🌐 Live demo (LOOK · UNDERSTAND · BUILD): https://dev48v.infy.uk/solve/day2-pothole-detector.html
Day 2 of SolveFromZero — pick a real hackathon problem, ship a working solution. Today's brief is from Smart India Hackathon: Indian roads have ~9 million potholes annually. Municipal complaints rely on citizens manually photographing each one. Build a system that watches dashcam video, detects potholes, GPS-tags them, and posts to the civic complaint API.
This is also the template for any "frame-by-frame civic detection" — garbage dumps, illegal parking, missing signage, encroachment. Same pipeline, swap the model.
The pipeline in 6 stages
📹 Video stream (30 FPS)
↓
🎯 YOLOv8 per-frame object detection
↓
✅ Confidence threshold (filter false positives)
↓
📍 GPS pairing (lat/lng from parallel GPX track)
↓
🔗 Cluster duplicates (same pothole in 30 frames → 1 complaint)
↓
📤 POST to civic complaint API
Each stage is ~20 lines of Python. Total: ~150 lines for the whole thing.
Stage 1+2 — YOLO frame detection
YOLOv8 = state-of-the-art object detector. The n (nano) variant is 14 MB and runs ~30 FPS on a CPU laptop. Roboflow Universe hosts pre-trained pothole-detection weights — no labeling required.
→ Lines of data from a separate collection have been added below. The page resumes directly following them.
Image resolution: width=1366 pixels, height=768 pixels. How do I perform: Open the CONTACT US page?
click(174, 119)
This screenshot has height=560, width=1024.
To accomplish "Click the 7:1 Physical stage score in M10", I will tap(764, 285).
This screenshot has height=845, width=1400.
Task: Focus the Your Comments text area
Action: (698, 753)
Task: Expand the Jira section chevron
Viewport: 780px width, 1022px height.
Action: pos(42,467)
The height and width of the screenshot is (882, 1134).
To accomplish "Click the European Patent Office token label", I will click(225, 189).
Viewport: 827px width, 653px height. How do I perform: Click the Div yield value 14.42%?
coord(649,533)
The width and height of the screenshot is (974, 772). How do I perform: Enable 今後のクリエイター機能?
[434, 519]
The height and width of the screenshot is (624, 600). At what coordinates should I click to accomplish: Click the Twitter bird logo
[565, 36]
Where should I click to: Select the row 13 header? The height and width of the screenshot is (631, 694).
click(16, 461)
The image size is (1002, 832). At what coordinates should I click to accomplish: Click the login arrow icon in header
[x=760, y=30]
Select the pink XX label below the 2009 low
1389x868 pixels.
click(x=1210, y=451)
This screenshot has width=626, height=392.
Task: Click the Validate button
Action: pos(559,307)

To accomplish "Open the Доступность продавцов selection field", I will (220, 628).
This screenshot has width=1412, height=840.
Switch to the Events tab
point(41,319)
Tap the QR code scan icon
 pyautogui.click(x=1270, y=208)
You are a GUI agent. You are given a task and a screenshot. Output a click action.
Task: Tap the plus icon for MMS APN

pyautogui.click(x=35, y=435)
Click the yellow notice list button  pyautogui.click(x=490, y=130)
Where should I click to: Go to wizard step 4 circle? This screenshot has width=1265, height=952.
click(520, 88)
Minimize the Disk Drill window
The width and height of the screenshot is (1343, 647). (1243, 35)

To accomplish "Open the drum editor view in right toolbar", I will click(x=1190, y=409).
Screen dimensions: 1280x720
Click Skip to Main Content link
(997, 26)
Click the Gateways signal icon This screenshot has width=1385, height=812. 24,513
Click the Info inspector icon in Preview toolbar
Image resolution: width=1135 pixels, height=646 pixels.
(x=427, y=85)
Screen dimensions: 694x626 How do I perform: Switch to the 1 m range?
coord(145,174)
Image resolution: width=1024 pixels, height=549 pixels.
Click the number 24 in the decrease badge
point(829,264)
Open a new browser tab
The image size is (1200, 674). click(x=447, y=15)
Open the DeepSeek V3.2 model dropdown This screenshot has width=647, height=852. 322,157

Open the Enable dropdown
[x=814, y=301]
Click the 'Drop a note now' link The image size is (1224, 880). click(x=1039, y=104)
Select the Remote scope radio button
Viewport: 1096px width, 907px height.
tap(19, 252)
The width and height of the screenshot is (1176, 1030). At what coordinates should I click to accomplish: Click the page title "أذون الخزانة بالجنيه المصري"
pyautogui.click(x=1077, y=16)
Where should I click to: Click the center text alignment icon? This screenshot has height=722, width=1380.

from ultralytics import YOLO
import cv2
model = YOLO("pothole-yolov8n.pt") # 14 MB pre-trained
cap = cv2.VideoCapture("dashcam.mp4")
while cap.isOpened():
ok, frame = cap.read()
if not ok: break
results = model(frame, conf=0.6) # confidence threshold
for box in results[0].boxes:
x1, y1, x2, y2 = box.xyxy[0]
conf = float(box.conf)
cv2.rectangle(frame, (int(x1), int(y1)), (int(x2), int(y2)), (0, 0, 255), 2)
OpenCV reads MP4 files, RTSP streams, or webcams interchangeably. Same code, different source.
Stage 3 — Confidence tuning is the killer detail
Each detection has a confidence score 0-1. The threshold dictates your tradeoff:
| Threshold | Recall | Precision | What happens |
|---|---|---|---|
| 0.3 | 100% | 60% | Reports every shadow / manhole / dark stain |
| 0.6 | ~90% | ~85% | Sweet spot for road damage |
| 0.9 | 60% | 99% | High precision but misses smaller potholes |
Production deployments typically run at 0.55-0.7 for road-damage detection. Below that = too many citizen complaints filed for shadows. Above = miss the actual problem you're trying to solve.
Stage 4 — GPS pairing
A pothole at lat/lng is 100× more useful than "somewhere in this video." Dashcams usually record GPS either:
- Embedded in video metadata (GoPro GMD telemetry, Garmin VIRB)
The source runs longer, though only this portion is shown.